La actitud del ciego curado es la de una persona que es fiel a las exigencias
internas de la razón. Estas exigencias comportan (1º) el no negar los hechos (“sólo sé
que era ciego y que ahora veo”), (2º) el narrar los hechos tal como han sido, sin
distorsionarlos (“me puso barro en los ojos, me lavé y veo”) y (3º) interpretar los hechos
según las exigencias internas de la propia razón (“si éste no viniera de Dios, no tendría
ningún poder”; “sabemos que Dios no escucha a los pecadores, sino al que es religioso y
hace su voluntad”). El ciego curado es un modelo de racionalidad. Y porque es fiel a las
exigencias de la razón, llega a la fe. Quien es fiel, hasta el fondo, a las exigencias de la
razón, llega a la fe. La razón no es enemiga de la fe, sino, al contrario, es la que conduce
al hombre a creer, porque no hay nada más razonable que otorgar confianza a Dios.
En cambio la actitud de los padres del ciego es profundamente irracional, ya que
actúan movidos por el miedo a la marginación social que comportaba el reconocer a
Jesús: “Sus padres respondieron así porque tenían miedo a los judíos, pues los judíos ya
habían acordado excluir de la sinagoga a quien reconociera a Jesús por Mesías”.

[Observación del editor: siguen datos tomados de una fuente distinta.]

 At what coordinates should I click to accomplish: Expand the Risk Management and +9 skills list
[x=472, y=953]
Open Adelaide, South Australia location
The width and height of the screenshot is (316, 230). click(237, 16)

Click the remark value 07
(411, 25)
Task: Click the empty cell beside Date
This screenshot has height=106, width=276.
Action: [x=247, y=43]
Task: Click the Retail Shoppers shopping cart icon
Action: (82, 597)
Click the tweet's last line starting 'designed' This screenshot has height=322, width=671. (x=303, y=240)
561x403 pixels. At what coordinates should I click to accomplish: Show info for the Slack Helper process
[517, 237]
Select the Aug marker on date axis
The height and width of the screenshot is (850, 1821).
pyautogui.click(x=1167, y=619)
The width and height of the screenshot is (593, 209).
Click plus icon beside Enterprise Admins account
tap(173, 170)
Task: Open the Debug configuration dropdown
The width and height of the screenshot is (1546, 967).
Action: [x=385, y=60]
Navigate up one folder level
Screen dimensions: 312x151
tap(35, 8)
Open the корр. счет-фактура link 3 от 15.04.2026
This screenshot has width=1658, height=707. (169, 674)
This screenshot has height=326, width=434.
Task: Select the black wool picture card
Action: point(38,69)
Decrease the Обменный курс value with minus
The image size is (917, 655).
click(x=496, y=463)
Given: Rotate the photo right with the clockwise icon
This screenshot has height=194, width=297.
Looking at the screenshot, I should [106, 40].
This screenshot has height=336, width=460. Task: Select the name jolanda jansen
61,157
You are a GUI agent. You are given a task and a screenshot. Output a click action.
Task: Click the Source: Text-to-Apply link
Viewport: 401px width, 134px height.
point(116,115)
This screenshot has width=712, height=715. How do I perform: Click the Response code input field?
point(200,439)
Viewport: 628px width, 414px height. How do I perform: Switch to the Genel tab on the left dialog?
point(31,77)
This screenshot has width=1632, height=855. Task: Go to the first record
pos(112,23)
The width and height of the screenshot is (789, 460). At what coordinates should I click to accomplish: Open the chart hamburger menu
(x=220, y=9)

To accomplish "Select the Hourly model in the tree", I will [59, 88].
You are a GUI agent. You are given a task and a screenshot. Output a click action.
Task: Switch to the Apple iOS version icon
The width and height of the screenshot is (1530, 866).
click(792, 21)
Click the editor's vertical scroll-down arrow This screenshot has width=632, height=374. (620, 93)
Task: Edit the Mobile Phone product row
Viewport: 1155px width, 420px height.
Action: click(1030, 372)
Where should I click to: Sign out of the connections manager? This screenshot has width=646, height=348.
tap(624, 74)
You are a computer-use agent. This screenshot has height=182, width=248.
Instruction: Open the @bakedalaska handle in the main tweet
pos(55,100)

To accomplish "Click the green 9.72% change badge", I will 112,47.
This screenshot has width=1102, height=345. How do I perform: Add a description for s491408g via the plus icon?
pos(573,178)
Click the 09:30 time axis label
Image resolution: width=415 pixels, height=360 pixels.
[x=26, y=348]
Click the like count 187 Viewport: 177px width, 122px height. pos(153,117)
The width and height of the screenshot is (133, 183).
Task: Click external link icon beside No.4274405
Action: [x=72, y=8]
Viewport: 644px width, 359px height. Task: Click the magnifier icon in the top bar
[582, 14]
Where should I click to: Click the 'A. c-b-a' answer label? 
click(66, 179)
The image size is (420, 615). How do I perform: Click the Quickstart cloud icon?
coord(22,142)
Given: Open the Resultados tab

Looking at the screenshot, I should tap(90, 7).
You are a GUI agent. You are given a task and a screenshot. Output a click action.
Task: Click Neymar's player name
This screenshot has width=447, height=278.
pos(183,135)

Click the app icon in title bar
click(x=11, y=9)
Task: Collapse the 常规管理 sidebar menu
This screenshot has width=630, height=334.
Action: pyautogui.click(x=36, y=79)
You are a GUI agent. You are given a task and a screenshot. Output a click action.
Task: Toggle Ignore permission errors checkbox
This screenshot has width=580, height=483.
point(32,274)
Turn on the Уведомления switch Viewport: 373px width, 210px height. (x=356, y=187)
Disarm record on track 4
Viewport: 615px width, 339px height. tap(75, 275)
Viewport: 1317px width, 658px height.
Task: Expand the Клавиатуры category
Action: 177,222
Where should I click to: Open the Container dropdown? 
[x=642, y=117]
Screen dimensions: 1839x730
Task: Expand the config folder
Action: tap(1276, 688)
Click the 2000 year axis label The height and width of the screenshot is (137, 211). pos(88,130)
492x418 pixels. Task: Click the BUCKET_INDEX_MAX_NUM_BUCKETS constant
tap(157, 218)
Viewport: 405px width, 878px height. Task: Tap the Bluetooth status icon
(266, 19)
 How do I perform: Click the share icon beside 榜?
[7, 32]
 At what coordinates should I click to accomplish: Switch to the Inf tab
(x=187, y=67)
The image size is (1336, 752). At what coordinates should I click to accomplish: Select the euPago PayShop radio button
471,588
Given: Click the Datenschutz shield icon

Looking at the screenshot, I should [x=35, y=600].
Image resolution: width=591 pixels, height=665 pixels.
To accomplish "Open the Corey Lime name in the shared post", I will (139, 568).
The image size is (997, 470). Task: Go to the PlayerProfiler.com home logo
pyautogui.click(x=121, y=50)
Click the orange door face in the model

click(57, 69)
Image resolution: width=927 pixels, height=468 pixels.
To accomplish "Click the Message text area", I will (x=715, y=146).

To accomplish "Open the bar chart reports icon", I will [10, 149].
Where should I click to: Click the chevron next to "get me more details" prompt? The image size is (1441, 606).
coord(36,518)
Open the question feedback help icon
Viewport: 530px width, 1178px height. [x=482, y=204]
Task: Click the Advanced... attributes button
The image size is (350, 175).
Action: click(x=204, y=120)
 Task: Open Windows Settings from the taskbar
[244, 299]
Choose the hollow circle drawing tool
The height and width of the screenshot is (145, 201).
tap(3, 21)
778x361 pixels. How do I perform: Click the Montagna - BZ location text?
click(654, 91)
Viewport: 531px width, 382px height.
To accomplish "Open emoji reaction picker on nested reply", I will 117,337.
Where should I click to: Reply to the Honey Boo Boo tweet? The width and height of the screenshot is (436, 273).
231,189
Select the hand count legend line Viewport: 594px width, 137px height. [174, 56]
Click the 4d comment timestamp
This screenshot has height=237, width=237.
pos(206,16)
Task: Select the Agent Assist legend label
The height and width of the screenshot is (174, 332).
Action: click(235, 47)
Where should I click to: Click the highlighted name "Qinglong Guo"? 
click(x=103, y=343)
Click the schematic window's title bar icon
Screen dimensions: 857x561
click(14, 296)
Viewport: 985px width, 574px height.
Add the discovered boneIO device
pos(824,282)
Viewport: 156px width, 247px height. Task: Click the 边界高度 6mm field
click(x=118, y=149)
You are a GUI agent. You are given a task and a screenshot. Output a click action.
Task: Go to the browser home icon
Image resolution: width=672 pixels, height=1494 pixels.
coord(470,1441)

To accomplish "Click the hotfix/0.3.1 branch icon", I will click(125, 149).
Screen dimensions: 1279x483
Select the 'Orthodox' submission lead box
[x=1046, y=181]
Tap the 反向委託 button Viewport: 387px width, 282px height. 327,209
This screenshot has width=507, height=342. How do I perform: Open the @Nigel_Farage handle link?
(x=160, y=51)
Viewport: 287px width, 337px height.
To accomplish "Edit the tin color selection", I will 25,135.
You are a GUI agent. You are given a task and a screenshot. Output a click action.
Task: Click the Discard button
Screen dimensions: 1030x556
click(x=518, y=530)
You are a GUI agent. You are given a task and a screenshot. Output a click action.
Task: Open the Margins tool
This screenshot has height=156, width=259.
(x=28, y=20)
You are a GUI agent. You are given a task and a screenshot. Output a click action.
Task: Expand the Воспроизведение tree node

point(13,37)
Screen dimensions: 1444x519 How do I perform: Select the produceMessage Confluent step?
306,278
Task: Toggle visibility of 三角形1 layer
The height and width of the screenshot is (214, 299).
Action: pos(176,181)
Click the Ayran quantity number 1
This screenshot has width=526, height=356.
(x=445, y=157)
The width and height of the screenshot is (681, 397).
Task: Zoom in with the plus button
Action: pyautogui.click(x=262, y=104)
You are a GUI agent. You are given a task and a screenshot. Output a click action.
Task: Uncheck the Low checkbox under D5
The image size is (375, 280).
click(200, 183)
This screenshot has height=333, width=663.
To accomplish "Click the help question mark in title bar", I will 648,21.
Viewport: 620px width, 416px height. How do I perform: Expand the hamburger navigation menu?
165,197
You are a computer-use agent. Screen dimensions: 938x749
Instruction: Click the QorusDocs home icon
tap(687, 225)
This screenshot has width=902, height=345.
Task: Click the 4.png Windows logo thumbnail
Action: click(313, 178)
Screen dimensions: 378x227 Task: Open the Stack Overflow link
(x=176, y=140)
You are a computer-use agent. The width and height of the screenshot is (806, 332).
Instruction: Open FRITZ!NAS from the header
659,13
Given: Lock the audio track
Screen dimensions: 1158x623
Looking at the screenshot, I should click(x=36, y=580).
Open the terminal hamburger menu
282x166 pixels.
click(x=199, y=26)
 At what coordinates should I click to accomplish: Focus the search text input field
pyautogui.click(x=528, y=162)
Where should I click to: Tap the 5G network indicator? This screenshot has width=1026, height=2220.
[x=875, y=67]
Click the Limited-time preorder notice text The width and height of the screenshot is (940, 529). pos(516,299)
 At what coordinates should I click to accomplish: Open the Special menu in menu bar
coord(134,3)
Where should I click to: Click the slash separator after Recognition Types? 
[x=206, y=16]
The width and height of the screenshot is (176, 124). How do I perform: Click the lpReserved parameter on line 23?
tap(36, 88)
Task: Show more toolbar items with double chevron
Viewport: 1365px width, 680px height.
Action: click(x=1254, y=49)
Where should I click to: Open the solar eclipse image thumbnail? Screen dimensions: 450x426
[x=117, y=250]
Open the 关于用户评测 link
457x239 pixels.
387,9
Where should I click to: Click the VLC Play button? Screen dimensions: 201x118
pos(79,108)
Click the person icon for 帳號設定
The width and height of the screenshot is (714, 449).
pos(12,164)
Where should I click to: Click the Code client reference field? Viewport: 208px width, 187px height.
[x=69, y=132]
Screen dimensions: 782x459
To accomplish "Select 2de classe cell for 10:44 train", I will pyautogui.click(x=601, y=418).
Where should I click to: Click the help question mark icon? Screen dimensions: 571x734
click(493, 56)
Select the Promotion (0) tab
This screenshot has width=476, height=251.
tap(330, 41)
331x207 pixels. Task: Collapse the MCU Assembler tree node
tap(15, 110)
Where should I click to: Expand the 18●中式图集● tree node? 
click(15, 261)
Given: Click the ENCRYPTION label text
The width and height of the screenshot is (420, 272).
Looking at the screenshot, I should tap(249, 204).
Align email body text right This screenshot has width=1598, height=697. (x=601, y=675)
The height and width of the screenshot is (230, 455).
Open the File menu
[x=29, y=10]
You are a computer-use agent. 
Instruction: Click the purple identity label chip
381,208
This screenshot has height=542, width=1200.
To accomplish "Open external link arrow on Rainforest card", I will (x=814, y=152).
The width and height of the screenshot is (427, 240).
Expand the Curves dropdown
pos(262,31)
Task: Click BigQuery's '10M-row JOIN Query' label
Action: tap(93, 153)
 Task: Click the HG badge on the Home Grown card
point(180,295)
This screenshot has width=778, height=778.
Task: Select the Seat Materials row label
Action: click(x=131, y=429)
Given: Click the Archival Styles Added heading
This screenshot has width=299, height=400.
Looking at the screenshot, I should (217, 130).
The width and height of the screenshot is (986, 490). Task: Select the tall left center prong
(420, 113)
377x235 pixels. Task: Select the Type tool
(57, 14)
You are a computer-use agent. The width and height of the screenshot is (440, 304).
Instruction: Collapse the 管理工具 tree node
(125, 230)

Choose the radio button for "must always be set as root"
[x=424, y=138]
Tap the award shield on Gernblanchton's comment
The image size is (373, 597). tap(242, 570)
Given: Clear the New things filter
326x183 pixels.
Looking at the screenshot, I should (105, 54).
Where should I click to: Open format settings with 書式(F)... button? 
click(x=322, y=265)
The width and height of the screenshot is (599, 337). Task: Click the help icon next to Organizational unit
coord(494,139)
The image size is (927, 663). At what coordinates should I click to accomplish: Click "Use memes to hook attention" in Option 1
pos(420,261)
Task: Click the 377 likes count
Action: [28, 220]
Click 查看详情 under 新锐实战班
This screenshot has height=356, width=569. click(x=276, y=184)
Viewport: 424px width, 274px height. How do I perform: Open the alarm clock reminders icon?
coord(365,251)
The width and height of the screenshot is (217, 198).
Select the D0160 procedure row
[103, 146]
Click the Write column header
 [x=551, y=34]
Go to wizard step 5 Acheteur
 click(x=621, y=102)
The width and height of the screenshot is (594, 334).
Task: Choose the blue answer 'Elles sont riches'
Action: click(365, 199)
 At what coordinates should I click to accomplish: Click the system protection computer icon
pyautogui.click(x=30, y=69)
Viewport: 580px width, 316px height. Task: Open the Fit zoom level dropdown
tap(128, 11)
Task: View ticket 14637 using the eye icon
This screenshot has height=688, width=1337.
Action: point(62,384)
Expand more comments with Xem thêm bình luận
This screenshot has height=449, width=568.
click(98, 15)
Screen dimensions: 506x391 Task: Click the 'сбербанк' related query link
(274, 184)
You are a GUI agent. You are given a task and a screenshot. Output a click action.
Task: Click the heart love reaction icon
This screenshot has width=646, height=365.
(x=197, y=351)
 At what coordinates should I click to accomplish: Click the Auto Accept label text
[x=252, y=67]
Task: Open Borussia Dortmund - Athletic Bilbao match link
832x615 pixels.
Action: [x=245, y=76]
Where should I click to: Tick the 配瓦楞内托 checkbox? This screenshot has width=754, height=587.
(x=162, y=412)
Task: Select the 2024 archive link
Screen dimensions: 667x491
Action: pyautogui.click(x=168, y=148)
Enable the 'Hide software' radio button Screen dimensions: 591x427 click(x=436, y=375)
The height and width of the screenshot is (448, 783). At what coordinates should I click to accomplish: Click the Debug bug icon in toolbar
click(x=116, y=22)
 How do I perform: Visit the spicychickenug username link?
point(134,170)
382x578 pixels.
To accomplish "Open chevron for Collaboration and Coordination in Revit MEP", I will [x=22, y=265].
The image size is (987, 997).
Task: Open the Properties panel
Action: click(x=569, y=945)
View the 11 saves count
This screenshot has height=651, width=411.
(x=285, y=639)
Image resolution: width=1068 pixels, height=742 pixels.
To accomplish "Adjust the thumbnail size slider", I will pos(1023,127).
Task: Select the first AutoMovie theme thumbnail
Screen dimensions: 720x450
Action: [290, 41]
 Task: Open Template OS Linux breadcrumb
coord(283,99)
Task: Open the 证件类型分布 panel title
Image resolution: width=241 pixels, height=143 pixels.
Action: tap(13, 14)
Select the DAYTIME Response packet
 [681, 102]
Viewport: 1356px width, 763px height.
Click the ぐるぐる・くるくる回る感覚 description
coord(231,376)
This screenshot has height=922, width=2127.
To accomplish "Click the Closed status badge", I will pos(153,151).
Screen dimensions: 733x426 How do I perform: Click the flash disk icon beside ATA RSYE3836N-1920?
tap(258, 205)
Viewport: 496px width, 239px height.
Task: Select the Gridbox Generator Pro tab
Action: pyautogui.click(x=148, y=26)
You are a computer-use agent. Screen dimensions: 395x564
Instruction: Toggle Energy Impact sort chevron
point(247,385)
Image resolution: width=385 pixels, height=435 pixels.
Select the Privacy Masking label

También es profundamente irracional la actitud de “algunos de los fariseos”, que
se dejaron llevar por el prejuicio según el cual ellos ya tenían una idea previa,
determinada de antemano, de cual era el marco dentro del cual tenía que actuar Dios,
“prohibiéndole” a Dios salirse de ese marco, actuar fuera de él. La fuerza del prejuicio es
tan grande que llega a negar los hechos: “los judíos no se creyeron que aquél había sido
ciego y había recibido la vista”.
Dice el evangelio que los vecinos discutían sobre si era o no era el mismo ciego
que se sentaba a pedir. Es que “con los ojos abiertos había cambiado de rostro”,
comenta san Agustín. También nosotros experimentamos que, en la medida en que
acogemos la gracia y nuestra libertad corresponde a ella, va surgiendo en nosotros un
hombre nuevo, hecho de humildad, de dulzura, de paciencia, y lleno de misericordia y de
esperanza. La vida, sin cambiar su materialidad, cambia de sabor. Y comprendemos que
no hay nada más bello, más justo, más razonable que adherir a Cristo. Que el Señor,
queridos hermanos, nos conceda ser siempre fieles a la razón, sin dejarnos arrastrar ni
por el miedo ni por los prejuicios; para que adhiramos a Él. Amén.